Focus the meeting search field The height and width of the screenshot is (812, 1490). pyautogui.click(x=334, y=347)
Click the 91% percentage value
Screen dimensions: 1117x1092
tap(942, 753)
##############################
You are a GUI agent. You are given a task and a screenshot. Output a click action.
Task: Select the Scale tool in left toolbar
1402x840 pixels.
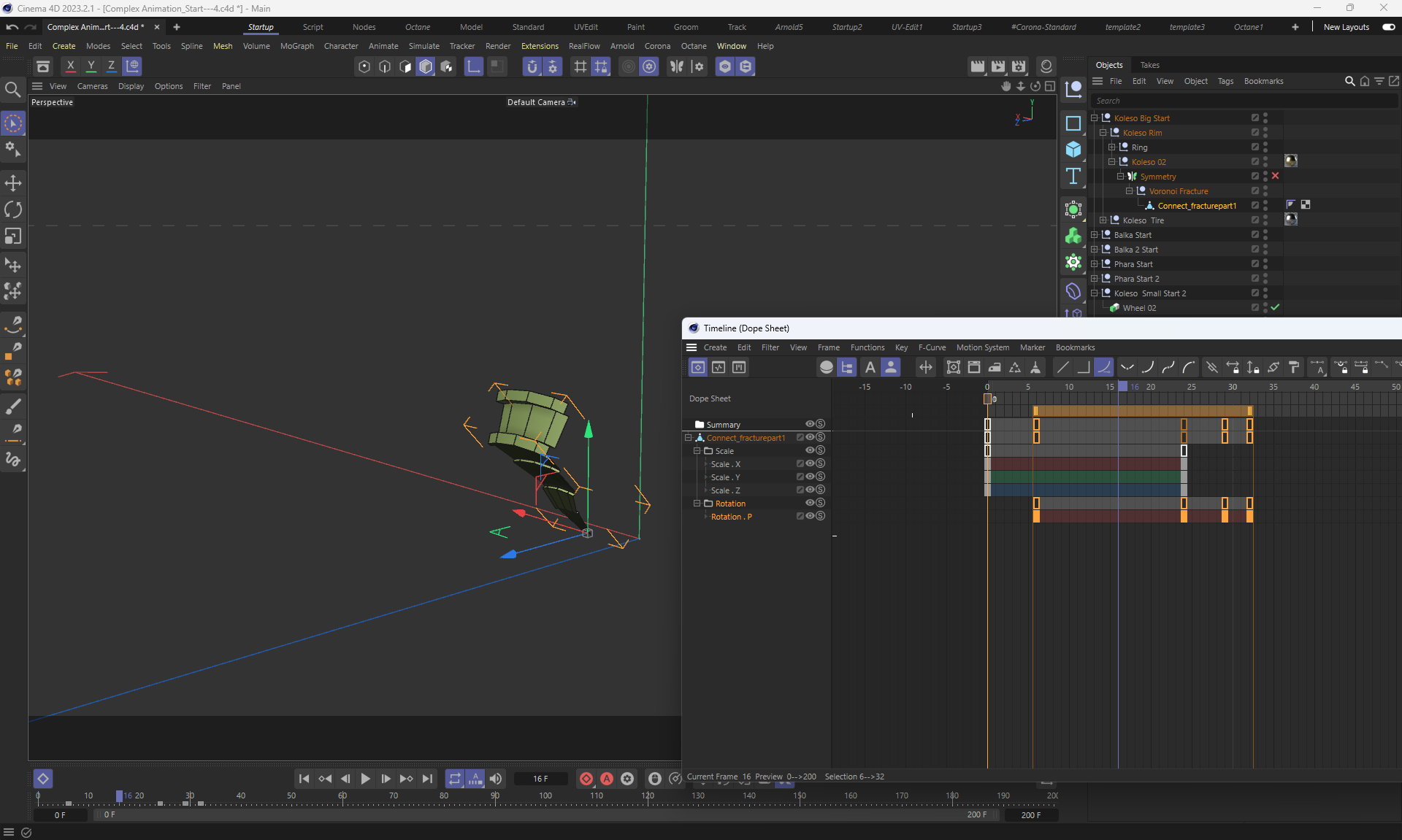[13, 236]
##############################
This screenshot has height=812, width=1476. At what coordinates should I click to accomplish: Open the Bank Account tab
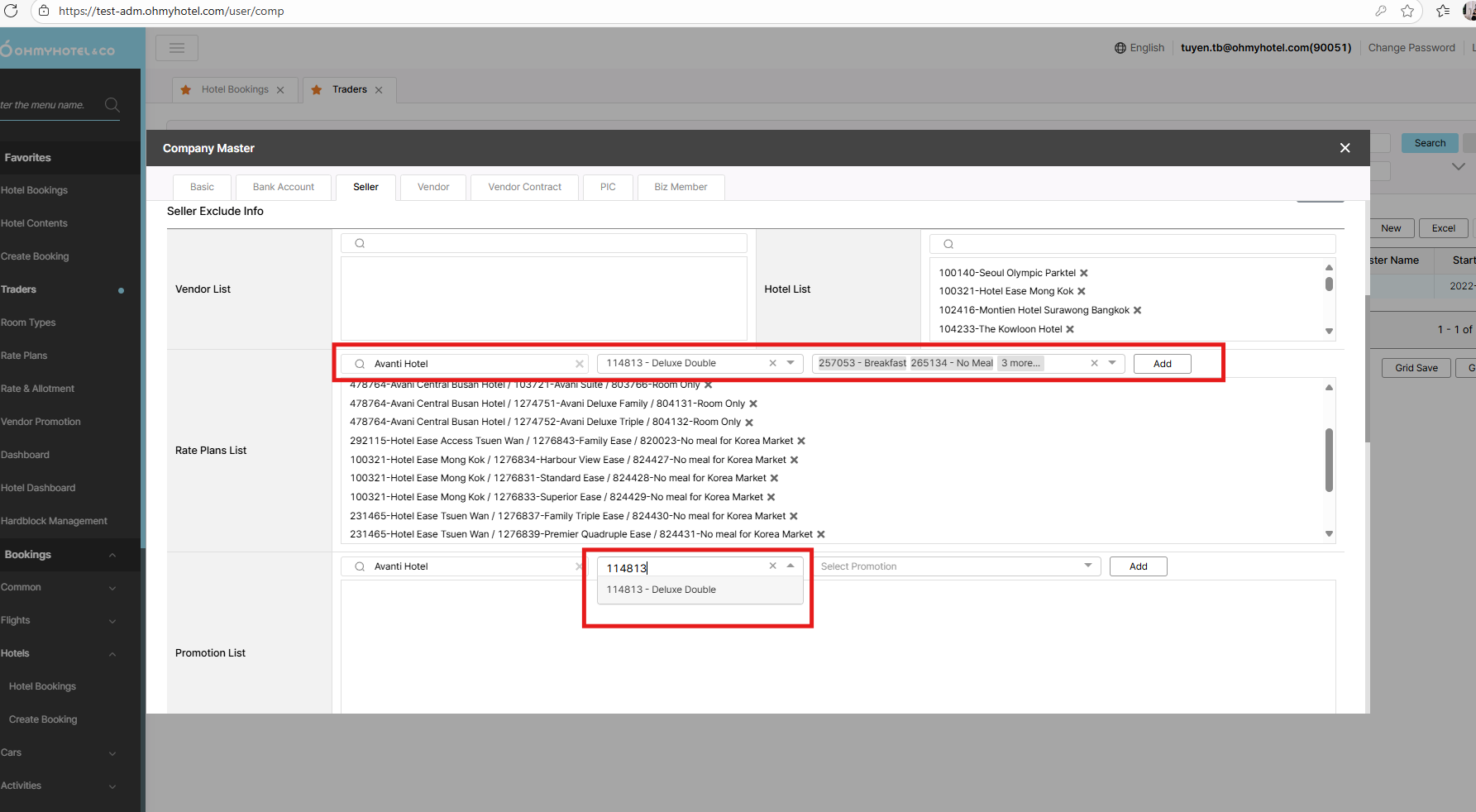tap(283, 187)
##############################
## Task to carry out
Starting at the line that contains "Focus the meeting" and ending with the line that contains "tap(942, 753)", arrange the lines above as a numbered list, leaving out any blank lines.

## Exercise result
1. Focus the meeting search field The height and width of the screenshot is (812, 1490). pyautogui.click(x=334, y=347)
2. Click the 91% percentage value
3. Screen dimensions: 1117x1092
4. tap(942, 753)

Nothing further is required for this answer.